Weight Management Programs
$150 reimbursement per year for fees related to weight management programs like WeightWatchers, Jenny Craig and hospital-based programs.

Wellness Allowance
Choose how to stay fit with up to a $350 reimbursement for fees you pay toward joining a health club, fitness class (such as aerobics, Pilates, Tai Chi, or yoga), nutritional counseling sessions and other wellness programs like memory fitness activities.
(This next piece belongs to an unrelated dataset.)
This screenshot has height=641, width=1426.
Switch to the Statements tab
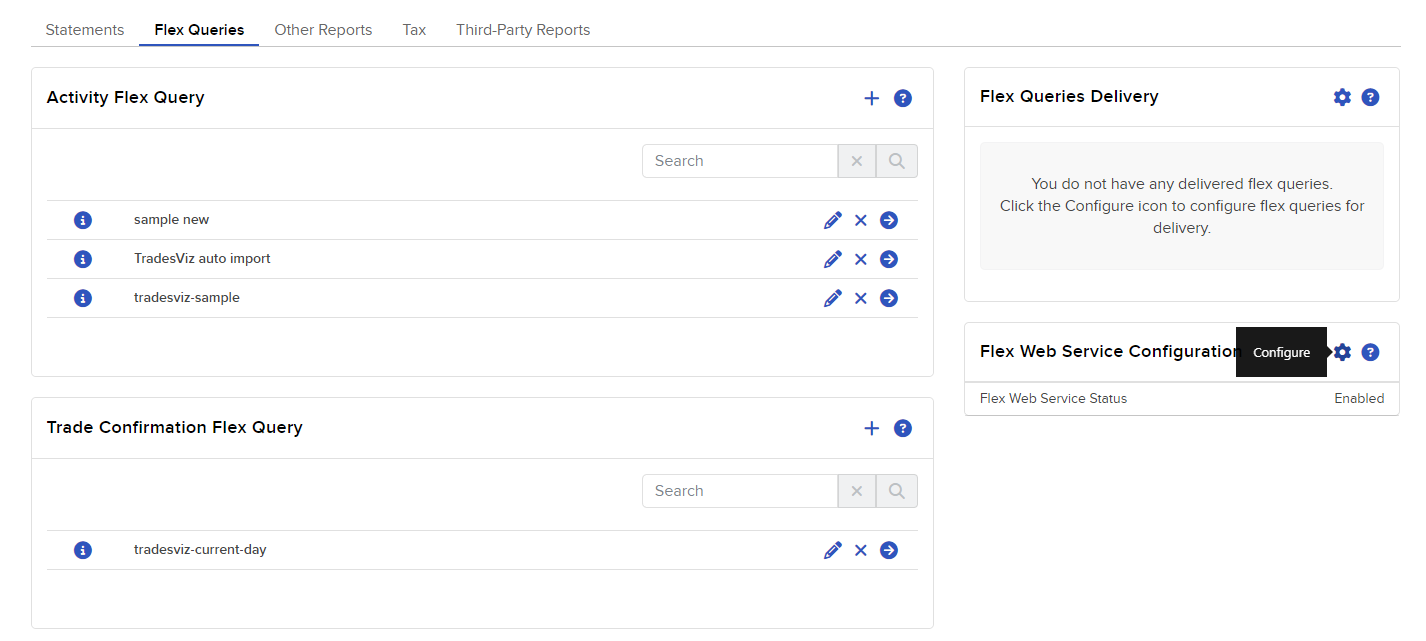point(85,30)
This is a Medicare Advantage plan, also known as Medicare Part C. It provides you with all of your Medicare Part A and B benefits, as well as additional coverage not included in Parts A and B. By paying a monthly premium, you gain consistent co-payments and deductibles and a yearly out-of-pocket spending maximum. Medicare Part D prescription drug coverage is also included as a part of this plan.
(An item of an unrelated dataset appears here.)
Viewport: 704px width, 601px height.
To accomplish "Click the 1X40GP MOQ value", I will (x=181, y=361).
You must continue to pay your Medicare Part B premium. If you receive Social Security, Railroad Retirement Board (RRB) benefits, or Civil Service benefits, your Medicare Part B (Medical Insurance) premium is already automatically deducted from your benefit payment.
An HMO plan requires you to choose a Primary Care Physician (PCP) who provides all of your routine treatment for common ailments and illnesses, while also coordinating your overall care. In most cases your PCP will work with a Referral Circle to coordinate your care. A Referral Circle is a network of specialists your PCP has selected to work with due to their expertise in their respective fields. This means that in most cases, you will not have access to the entire Tufts Medicare Preferred HMO network, except in emergency or urgent care situations, or for out-of-area renal dialysis. When your PCP can’t treat a specific illness or condition he or she will refer you to a specialist within this referral circle who can. Your specialists will communicate with your PCP to ensure you receive the right care at the right time.
Rx is an abbreviation for a drug prescription. Plans with "Rx" in their names include prescription drug coverage, plans with "No Rx" in their names do not.
The service area for this plan are: Barnstable, Bristol, Essex, Middlesex, Norfolk, Plymouth, Suffolk, Hampden, Worcester, or Hampshire Counties.